The FDA has placed a partial clinical hold on the program for patients that are under the age of 18 after an adolescent patient developed persistent anemia.
bluebird bio's sickle cell disease gene therapy program has been placed on partial clinical hold following a report of persistant anemia in an adolescent patient.
The temporary suspension of the lovotibeglogene autotemcel (lovo-cel) gene therapy program, which affects patients under the age of 18, was issued by the FDA after an adolescent patient developed persistent, non-transfusion-dependent anemia 18 months after treatment with lovo-cel. bluebird bio is conducting an ongoing investigation.
Notably, there’s no evidence of malignancy or clonal predominance and the patient is doing well clinically.

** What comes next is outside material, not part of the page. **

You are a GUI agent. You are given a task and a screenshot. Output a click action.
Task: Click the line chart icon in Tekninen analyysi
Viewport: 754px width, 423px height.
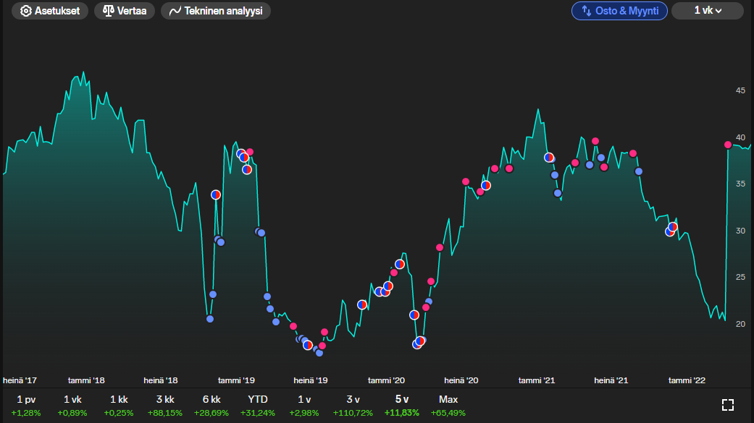click(175, 11)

“The safety of patients treated with our gene therapies is always our top priority,” Richard Colvin, MD, Chief Medical Officer, bluebird bio said in a statement. “Consistent with the FDA’s direction, we have paused enrollment and treatment of patients younger than 18 in our SCD clinical program, and we will continue to work collaboratively with the FDA to understand and address their concerns.”
Bluebird bio plans to continue with follow-up on previously treated patients from HGB-206 and HGB-210 as well as enroll and treat new adult patients with lovo-cel through study HGB-210.
The company will work quickly to respond to the FDA’s written questions that are anticipated in early 2022 in hopes of resolving the partial hold as soon as possible. Bluebird bio is evaluating if the partial clinical hold has had any impact on first quarter 2023 projected timing for the lovo-cel biologics license application (BLA) submission.
All patients in HGB-206 Group C, who will form the primary basis of efficacy for approval, have been treated with the demonstration of analytical comparability and validation of the company’s manufacturing process as the key remaining actions prior to submission of the planned biologics license application.
Lovotibeglogene autotemcel, or lovo-cel, gene therapy is being studied as an investigational one-time treatment for sickle cell disease. The method of the treatment is to add functional copies of a modified form of the beta-globin gene (βA-T87Q-globin gene) into a patient’s own hematopoietic stem cells (HSCs).
Then, a patient’s red blood cells can produce anti-sickling hemoglobin (HbAT87Q), reducing the proportion of sickle hemoglobin (HbS). Ideally, the amount of sickled red blood cells decrease and the risk of hemolysis and other complications is lowered.
The FDA previously lifted clinical holds placed on several gene therapy programs from bluebird bio following the demonstration that its lentiviral vector BB305 was not associated with cancer in patients enrolled in clinical trials for sickle cell disease, including the phase 1/2 HGB-206 and phase 3 HGB210 trials for LentiGlobin for SCD as well as the phase 3 Northstar-2 (HGB-207) and Northstar-3 (HGB-212) studies of betibeglogene autotemcel (beti-cell; Zynteglo) for patients with transfusion-dependent β-thalassemia.
Recently, the FDA accepted bluebird bio’s Biologics License Application (BLA) for betibeglogene autotemcel (beti-cel) for the potential treatment of β-thalassemia. The gene therapy, which will receive priority review, has a PDUFA date of May 20, 2022.